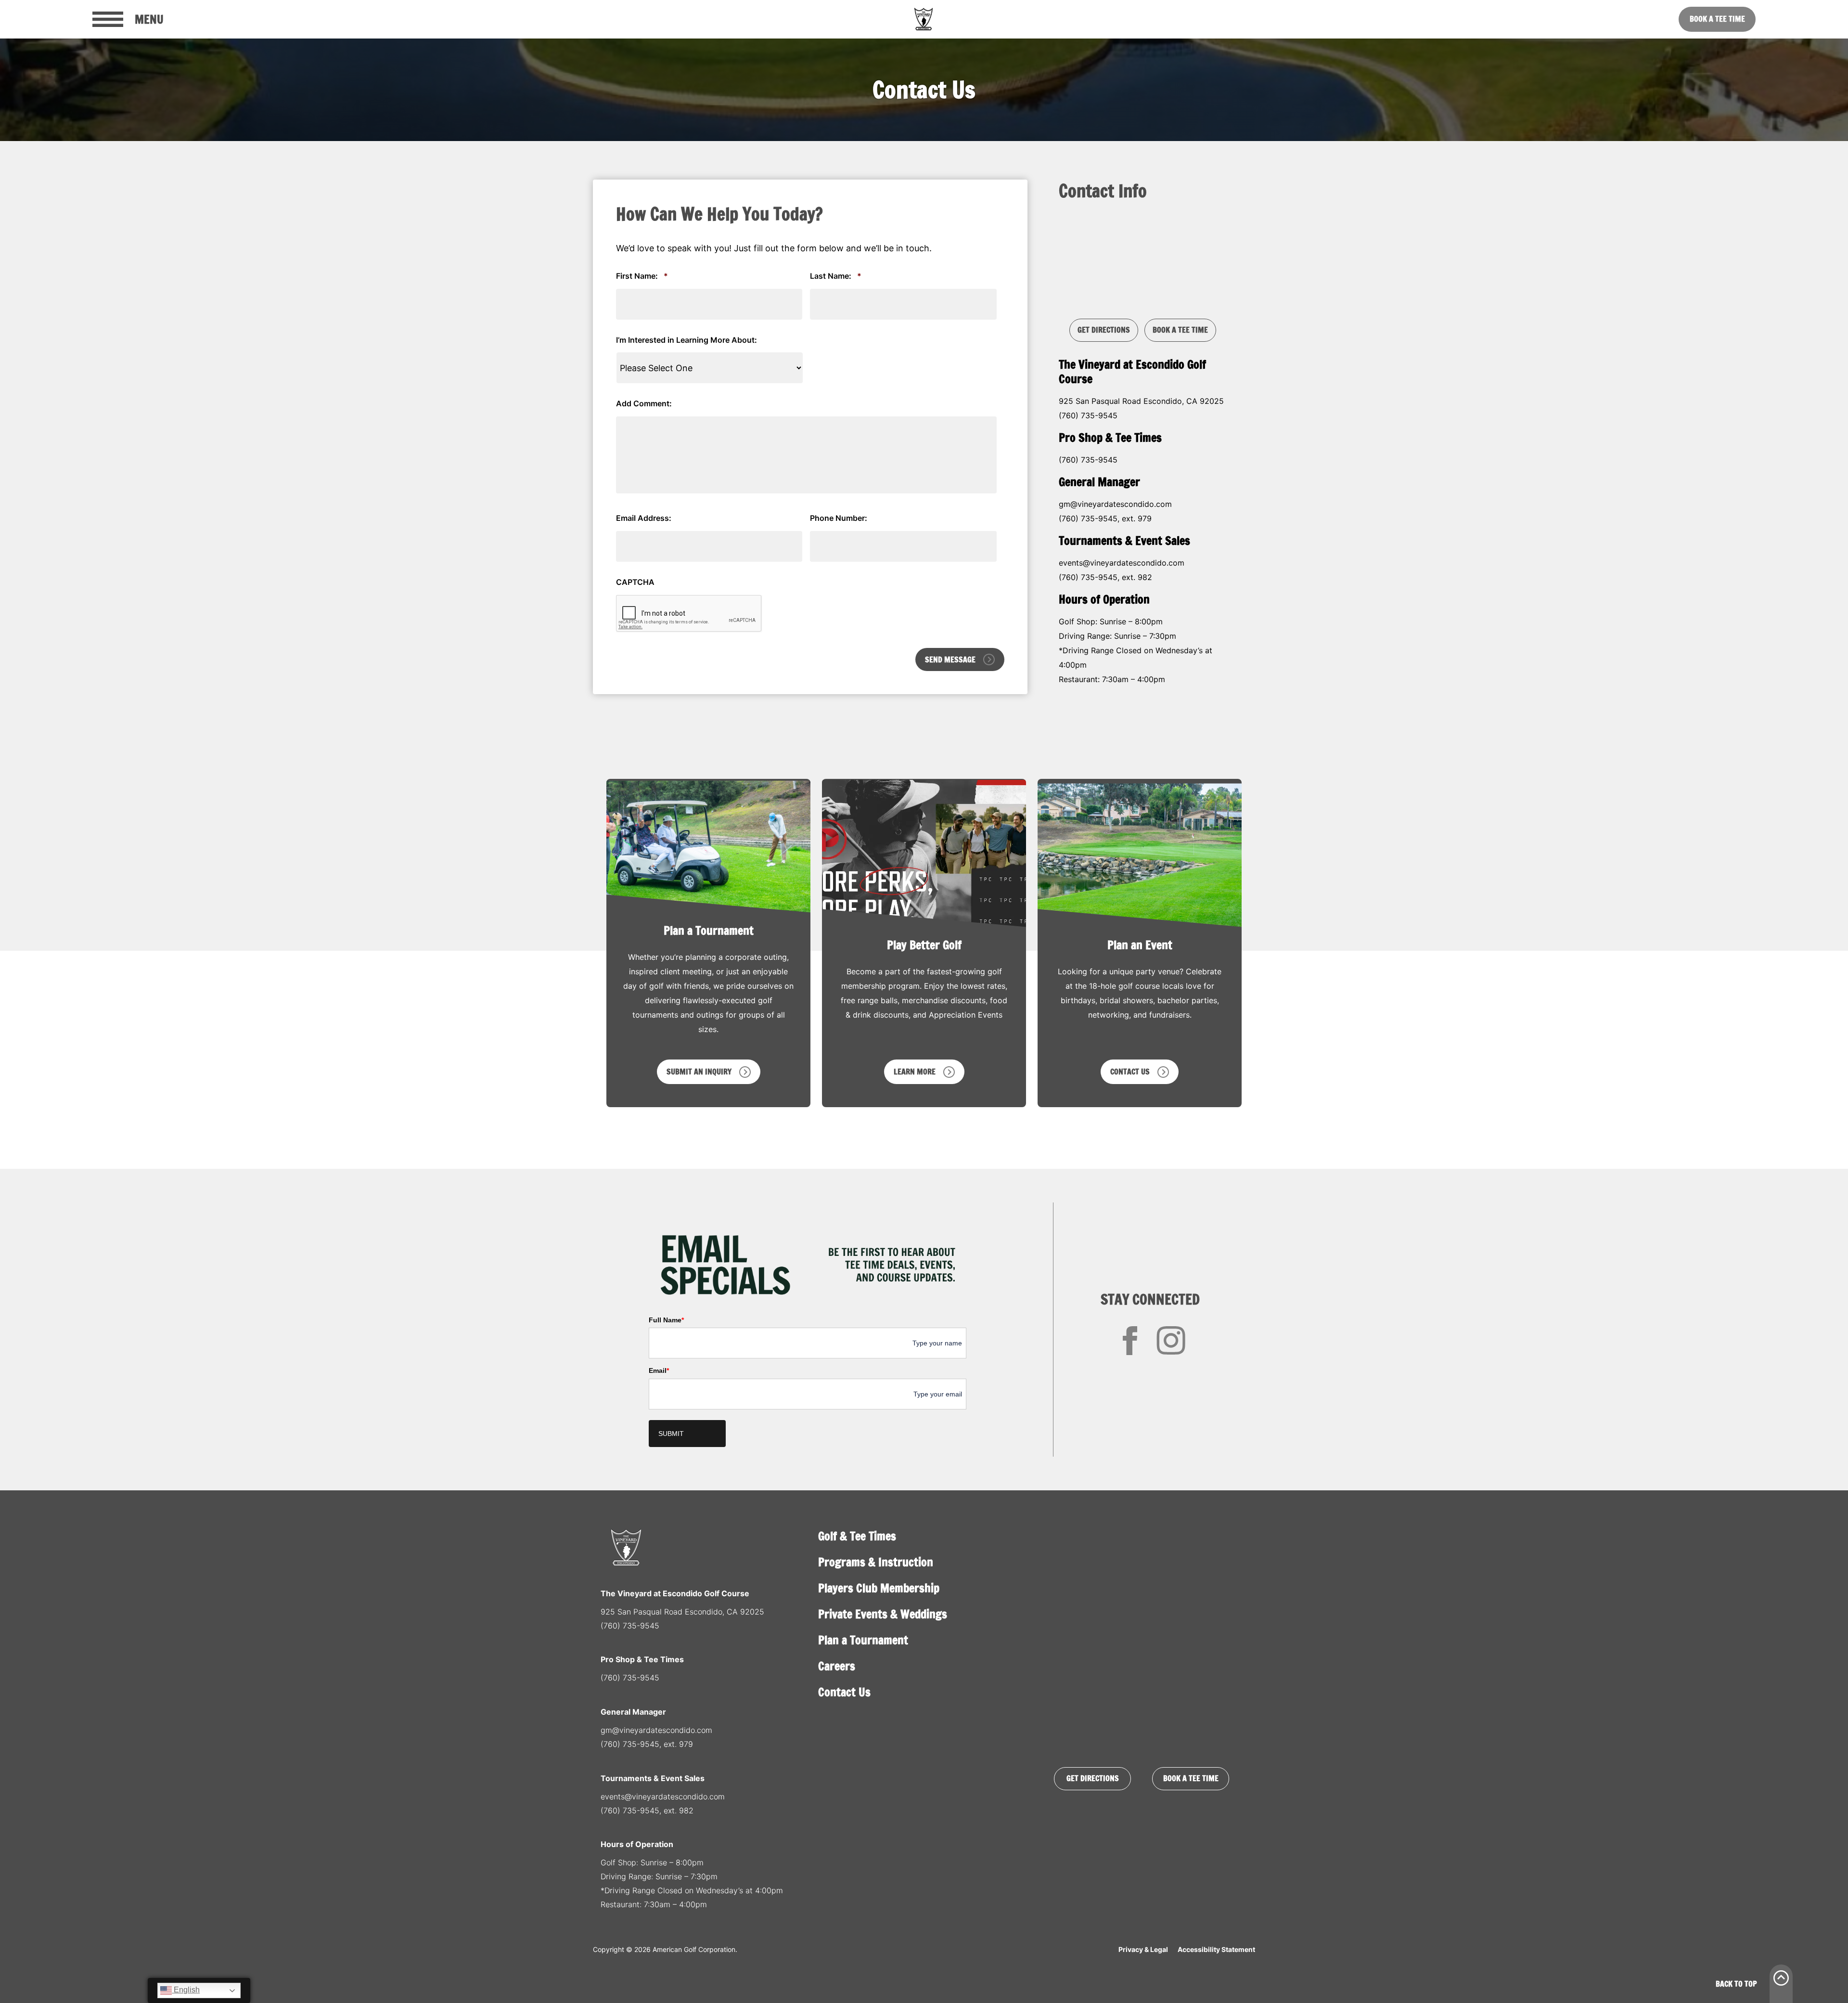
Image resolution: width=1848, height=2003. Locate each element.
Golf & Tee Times (857, 1536)
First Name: (642, 276)
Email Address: (643, 518)
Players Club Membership (878, 1588)
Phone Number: (838, 518)
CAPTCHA (635, 582)
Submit (671, 1433)
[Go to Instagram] (1170, 1340)
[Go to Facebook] (1130, 1340)
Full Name (666, 1320)
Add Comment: (644, 403)
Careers (836, 1666)
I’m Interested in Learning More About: (686, 340)
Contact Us (844, 1692)
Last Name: (835, 276)
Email (659, 1370)
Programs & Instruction (875, 1562)
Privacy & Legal (1143, 1949)
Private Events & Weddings (882, 1614)
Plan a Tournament (863, 1640)
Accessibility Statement (1216, 1949)
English (186, 1990)
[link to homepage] (924, 19)
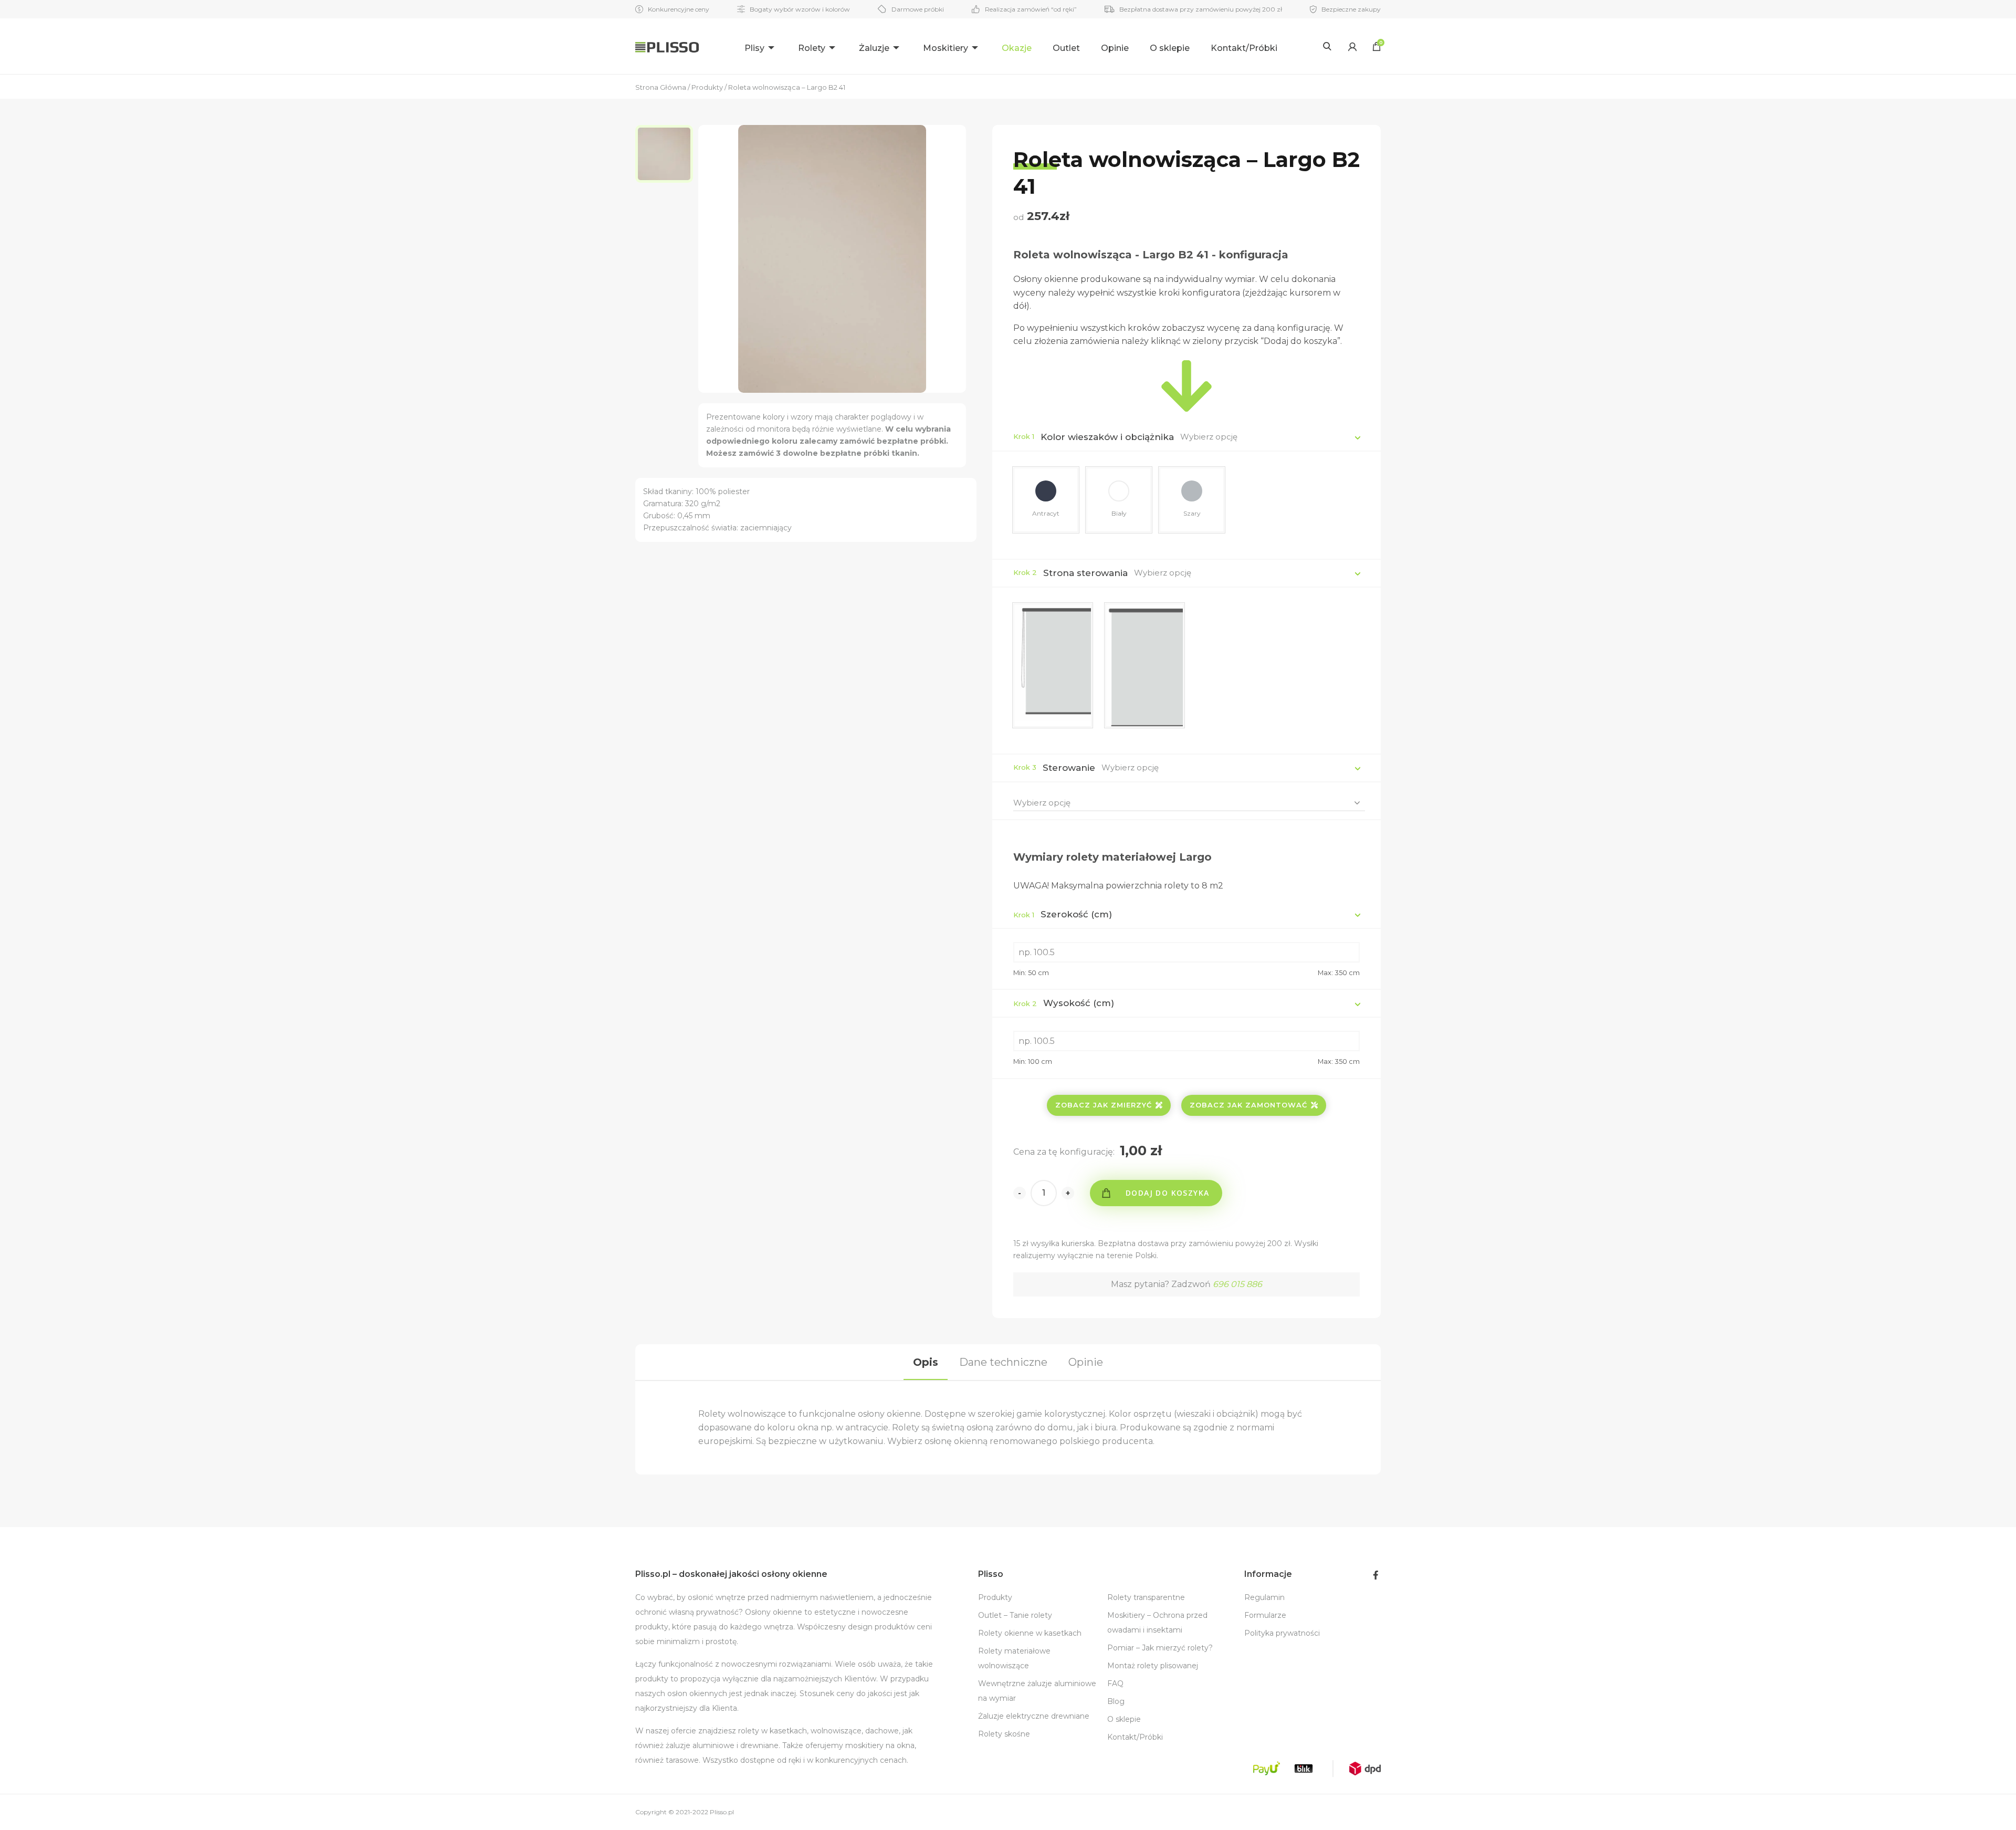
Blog (1116, 1701)
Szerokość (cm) (1062, 914)
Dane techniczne (1003, 1362)
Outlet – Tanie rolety (1015, 1615)
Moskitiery (945, 48)
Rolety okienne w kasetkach (1030, 1633)
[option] (666, 154)
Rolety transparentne (1146, 1597)
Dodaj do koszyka (1167, 1193)
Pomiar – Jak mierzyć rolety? (1160, 1648)
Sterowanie (1069, 767)
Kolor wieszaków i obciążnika (1107, 437)
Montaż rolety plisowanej (1152, 1665)
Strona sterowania (1085, 573)
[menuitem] (760, 46)
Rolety (811, 48)
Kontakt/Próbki (1244, 48)
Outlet (1066, 48)
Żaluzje (874, 48)
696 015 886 (1237, 1284)
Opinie (1115, 48)
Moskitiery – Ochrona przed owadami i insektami (1157, 1623)
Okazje (1017, 48)
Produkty (995, 1597)
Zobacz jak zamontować (1248, 1105)
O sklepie (1170, 48)
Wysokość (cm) (1063, 1003)
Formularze (1265, 1615)
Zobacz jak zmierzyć (1103, 1105)
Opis (925, 1362)
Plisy (754, 48)
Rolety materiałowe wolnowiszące (1014, 1658)
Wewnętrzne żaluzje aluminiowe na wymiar (1037, 1691)
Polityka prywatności (1282, 1633)
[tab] (926, 1362)
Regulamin (1264, 1597)
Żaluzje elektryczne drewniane (1033, 1716)
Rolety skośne (1004, 1734)
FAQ (1115, 1683)
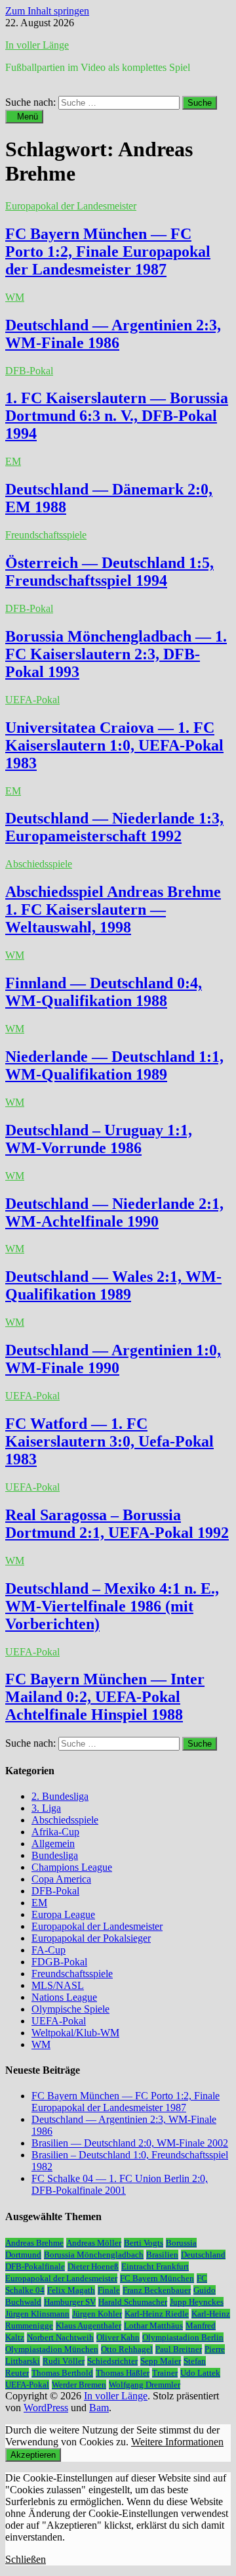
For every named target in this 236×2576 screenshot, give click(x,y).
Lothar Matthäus (153, 2325)
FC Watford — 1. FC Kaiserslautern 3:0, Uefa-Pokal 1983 (109, 1441)
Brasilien (162, 2254)
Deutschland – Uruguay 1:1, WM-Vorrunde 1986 (98, 1139)
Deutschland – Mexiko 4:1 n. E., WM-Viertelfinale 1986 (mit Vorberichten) (112, 1606)
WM (14, 297)
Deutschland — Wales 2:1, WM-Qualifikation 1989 (113, 1285)
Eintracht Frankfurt (155, 2266)
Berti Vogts (143, 2243)
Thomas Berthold (62, 2373)
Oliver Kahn (118, 2337)
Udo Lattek (200, 2373)
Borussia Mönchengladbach (94, 2254)
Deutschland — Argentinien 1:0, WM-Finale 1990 (113, 1359)
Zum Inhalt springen (47, 10)
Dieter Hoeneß (93, 2266)
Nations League (64, 1997)
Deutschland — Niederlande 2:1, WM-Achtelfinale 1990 (114, 1212)
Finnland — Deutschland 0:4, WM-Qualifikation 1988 (103, 991)
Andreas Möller (93, 2243)
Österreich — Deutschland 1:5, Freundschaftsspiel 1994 (109, 571)
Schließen (25, 2559)
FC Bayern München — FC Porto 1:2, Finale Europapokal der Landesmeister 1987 (107, 251)
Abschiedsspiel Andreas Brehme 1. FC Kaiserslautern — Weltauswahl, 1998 (113, 909)
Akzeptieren (33, 2455)
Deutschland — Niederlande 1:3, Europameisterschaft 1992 (114, 827)
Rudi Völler (64, 2361)
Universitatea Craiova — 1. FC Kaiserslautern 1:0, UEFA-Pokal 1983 (114, 745)
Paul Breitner (178, 2349)
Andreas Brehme (34, 2243)
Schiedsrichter (112, 2361)
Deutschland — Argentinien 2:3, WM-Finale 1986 (113, 334)
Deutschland (203, 2254)
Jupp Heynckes (197, 2302)
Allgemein (53, 1843)
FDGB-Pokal (59, 1961)
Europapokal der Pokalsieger (91, 1938)
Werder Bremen (79, 2385)
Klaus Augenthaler (88, 2325)
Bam (99, 2407)
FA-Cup (48, 1949)
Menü (27, 116)
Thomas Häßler (122, 2373)
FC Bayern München (157, 2278)
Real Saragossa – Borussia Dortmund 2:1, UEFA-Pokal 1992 (117, 1523)
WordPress (46, 2407)
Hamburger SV (70, 2302)
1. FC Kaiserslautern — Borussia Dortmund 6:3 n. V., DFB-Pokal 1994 (116, 415)
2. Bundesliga (59, 1796)
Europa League (63, 1914)
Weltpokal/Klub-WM (75, 2032)
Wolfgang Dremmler (144, 2385)
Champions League (71, 1867)
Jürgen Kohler (97, 2314)
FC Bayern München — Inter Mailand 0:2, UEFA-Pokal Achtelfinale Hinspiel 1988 (105, 1696)
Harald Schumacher (132, 2302)
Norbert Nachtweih (60, 2337)
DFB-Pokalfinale (35, 2266)
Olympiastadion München (51, 2349)
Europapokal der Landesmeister (70, 205)
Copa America (61, 1879)
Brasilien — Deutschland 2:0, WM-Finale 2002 (129, 2143)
--------------------------------------------------
**Exercise:** Write out, please, only the lines from the one with "Hamburger SV (70, 2302)" through the last line above, both included and unchanged.

**Completed exercise:**
Hamburger SV (70, 2302)
1. FC Kaiserslautern — Borussia Dortmund 6:3 n. V., DFB-Pokal 1994 (116, 415)
2. Bundesliga (59, 1796)
Europa League (63, 1914)
Weltpokal/Klub-WM (75, 2032)
Wolfgang Dremmler (144, 2385)
Champions League (71, 1867)
Jürgen Kohler (97, 2314)
FC Bayern München — Inter Mailand 0:2, UEFA-Pokal Achtelfinale Hinspiel 1988 (105, 1696)
Harald Schumacher (132, 2302)
Norbert Nachtweih (60, 2337)
DFB-Pokalfinale (35, 2266)
Olympiastadion München (51, 2349)
Europapokal der Landesmeister (70, 205)
Copa America (61, 1879)
Brasilien — Deutschland 2:0, WM-Finale 2002 (129, 2143)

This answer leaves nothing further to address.